As it turns out, Fargate was able to do all of that and much more.

It took a good week of tinkering before I really understood the distinction between Fargate Clusters, Services, and Tasks and why they are different probably because this app is one container that doesn't need to cluster, or scale, or connect to any sibling service containers but with that established, it (Fargate) now feels like it's the sharpest tool in my belt and my instincts now want to use it on every problem. In the meantime, even though I didn't grok it all, we were able to be productive through trial and error.

The hardest part of moving our app turned out to be figuring out how to package it up in a Docker container and publish that container to our registry. We've used Docker before but mostly for local development type purposes, like running a Redis server locally without installing it on your machine. Figuring out the similarities between Docker and Git, and understanding how to build locally and push to a remote registry was the most difficult step, but even that wasn't overly difficult.

Building on some advice from an old friend Mark Mandel, we added a Makefile to the project to handle container builds and publishing duties with a couple of simple commands.

With the app successfully wrapped in a container, and the container published to our registry, the only thing left to do was to figure out how to deploy it on Fargate. And that's where the cloud shines! We had a few false-starts where we messed it up and had to trash it and start over, but the only cost was a few cents in compute resources, and our time. Eventually we figured out the right configuration and we had everything we needed.

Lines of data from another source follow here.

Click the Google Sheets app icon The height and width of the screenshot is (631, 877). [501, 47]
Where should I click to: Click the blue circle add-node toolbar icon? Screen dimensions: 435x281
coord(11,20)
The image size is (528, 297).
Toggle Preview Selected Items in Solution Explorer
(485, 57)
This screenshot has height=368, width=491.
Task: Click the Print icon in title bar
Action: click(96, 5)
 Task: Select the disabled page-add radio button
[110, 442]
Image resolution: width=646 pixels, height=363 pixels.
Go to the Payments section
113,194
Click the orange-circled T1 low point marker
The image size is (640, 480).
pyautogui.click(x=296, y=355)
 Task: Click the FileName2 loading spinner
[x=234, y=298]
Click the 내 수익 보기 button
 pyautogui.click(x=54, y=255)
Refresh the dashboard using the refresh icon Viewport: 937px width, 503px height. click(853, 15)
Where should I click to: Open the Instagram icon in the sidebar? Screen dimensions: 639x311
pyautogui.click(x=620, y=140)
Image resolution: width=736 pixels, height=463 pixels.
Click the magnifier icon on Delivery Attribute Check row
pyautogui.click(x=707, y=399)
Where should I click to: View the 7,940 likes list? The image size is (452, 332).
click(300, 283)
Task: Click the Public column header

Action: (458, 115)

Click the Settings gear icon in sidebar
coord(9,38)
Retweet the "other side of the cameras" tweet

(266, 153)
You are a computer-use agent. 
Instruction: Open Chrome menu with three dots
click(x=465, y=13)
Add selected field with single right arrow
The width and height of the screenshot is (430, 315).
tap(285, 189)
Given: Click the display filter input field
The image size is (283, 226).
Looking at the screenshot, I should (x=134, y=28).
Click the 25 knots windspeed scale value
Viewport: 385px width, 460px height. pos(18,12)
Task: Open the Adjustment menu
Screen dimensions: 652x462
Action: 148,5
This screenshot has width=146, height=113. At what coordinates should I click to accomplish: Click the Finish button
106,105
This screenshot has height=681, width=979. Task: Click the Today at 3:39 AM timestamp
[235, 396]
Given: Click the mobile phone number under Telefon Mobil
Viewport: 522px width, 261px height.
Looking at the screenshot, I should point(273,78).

Maybe next time I'll tell you how we've reinvested those winnings back into Fargate, what sort of awesome improvements we've already made elsewhere in our app, and what sort of awesome improvements are still on our horizon!

I know I sound like a bit of a fan-boy here, but that's only because I am. I am all too excited to have figured out how to use Docker and Fargate to get stuff done, and getting stuff done makes me happy.